A: Yes. The politicization of this process is a feature, not a bug. Judges do not pick other judges; politicians do, thanks to a Constitution designed to accommodate a two-party system, a system reinforced by the 12th Amendment (adopted in 1804) and by a landmark congressional statute in 1842. The amendment facilitated a two-party presidential contest, and the statute encouraged a two-party congressional system. Presidents have historically picked justices from their preferred side of the political spectrum; senators are likewise free to take political affiliation into account. Judge Merrick Garland never even got a hearing, and Judge Neil Gorsuch is now getting a nice one for the simple reason that Republicans controlled the Senate last year and still control it. Elections matter.
Q: Do senators owe the president any special deference?
A: No. Historically, senators have given the president leeway in picking his Cabinet, especially at the outset of his administration — the traditional “honeymoon period.” But less deference has typically been given to a president’s judicial nominations. Even George Washington saw the Senate reject one of his top judicial picks (John Rutledge). This double standard makes good sense. Cabinet heads answer to the president and will leave when he leaves. The president should generally be allowed to choose his own executive-branch team. Judges are different. They occupy a separate and independent branch whose job routinely involves negating the president. They are not part of his team and will not leave when he leaves.
Q: Should senators think twice before rejecting a nominee?

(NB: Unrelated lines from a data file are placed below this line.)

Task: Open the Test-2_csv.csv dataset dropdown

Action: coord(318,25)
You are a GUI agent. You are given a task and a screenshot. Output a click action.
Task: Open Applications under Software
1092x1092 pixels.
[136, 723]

A: Yes. There is no guarantee if the nominee loses that the next nominee will be better (from the perspective of the naysaying senators). A clever president should follow up a “no” vote with a nominee whom obstructionist senators will like even less, but who will be harder, politically, to vote down.

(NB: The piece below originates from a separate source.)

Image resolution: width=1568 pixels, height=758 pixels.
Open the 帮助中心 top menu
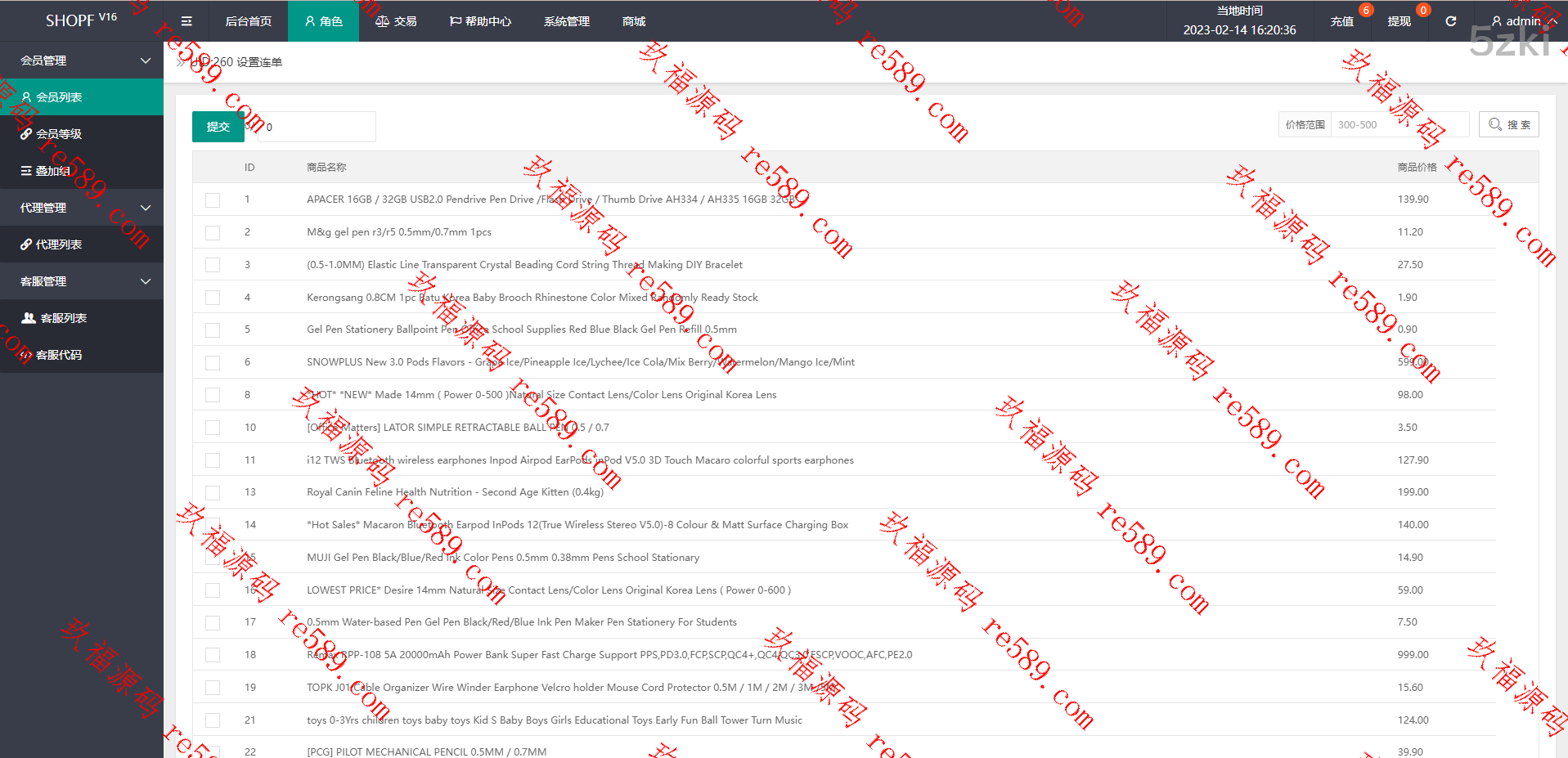pyautogui.click(x=480, y=21)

Q: Can a president or senator ask the nominee for a promise about how the nominee will vote on the bench on any issue?
A: Absolutely not. A promise — whether public or private, to a senator or president or anyone else — would be a violation of legal ethics and judicial impartiality. A judge must keep an open mind while a case is pending and rule for the side that has the best legal claim, period. Also, any promise, even if made, would be unenforceable. Justices have life tenure. The confirmation process is political, but the adjudication process is not. A president can fire a naysaying Cabinet officer but cannot fire a justice who reneges.

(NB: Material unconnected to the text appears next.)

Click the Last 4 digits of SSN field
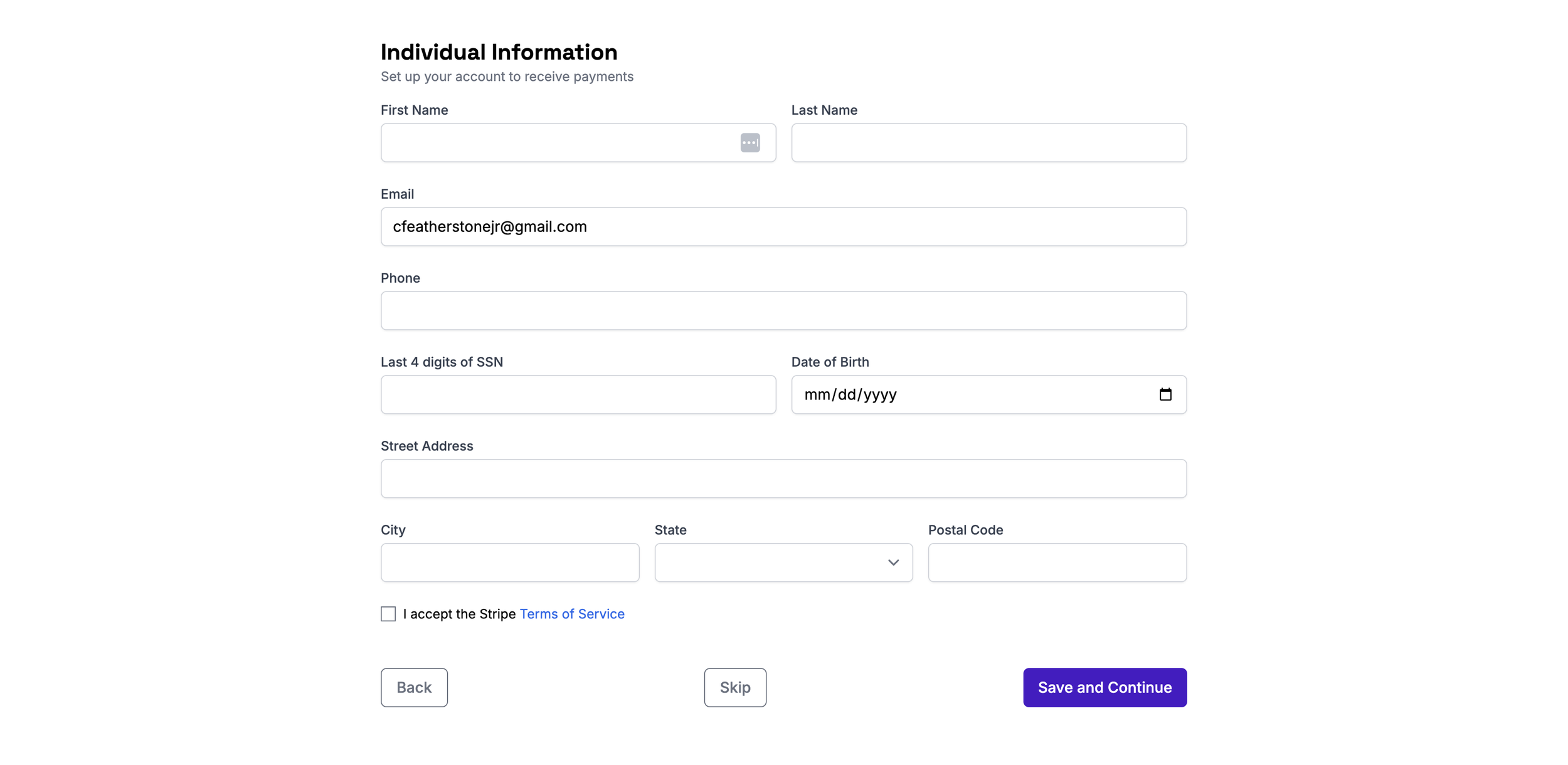This screenshot has height=765, width=1568. point(578,394)
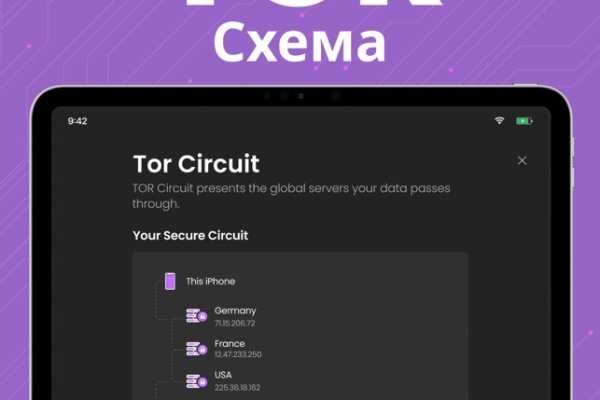Close the Tor Circuit panel

522,160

Q: Can the nominee refuse to answer questions that might come before the court in the foreseeable future?
A: He can if the Senate lets him get away with that evasion. But in principle, this is the wrong line to draw. So long as a nominee makes no promise — and makes clear that he will change his mind if future legal arguments persuade him — there is nothing wrong with elaborating his views on any legal issue, even one that might come before the court tomorrow. Justices do this every day in judicial opinions. They take positions on today’s case that have implications for tomorrow’s fact patterns. But in most recent confirmations, nominees have ducked questions that might come before the court — and the Senate has meekly submitted.
Q: So what’s the point of hearings?
A: A cynic would say, face-time for senators and full employment for pundits. Less cynically, Americans can assess the temperament and learn the biographies of would-be justices. They can see how knowledgeable a nominee is and how he thinks on his feet. Even if a nominee refuses to answer questions about hypothetical future cases, he should be pressed to say what he thinks about decided cases. Eventually, hearings should become a two-part process in which the conversational component (akin to the court’s oral arguments) is followed by a writing phase (akin to the drafting of court opinions). In phase two, the nominee (with the help of handpicked law clerks) should be required to draft short concurring or dissenting opinions on a handful of previously decided Supreme Court cases — say, three from last year and three from earlier eras.
Akhil Reed Amar teaches constitutional law at Yale and is the author of “The Constitution Today: Timeless Lessons for the Issues of our Era.”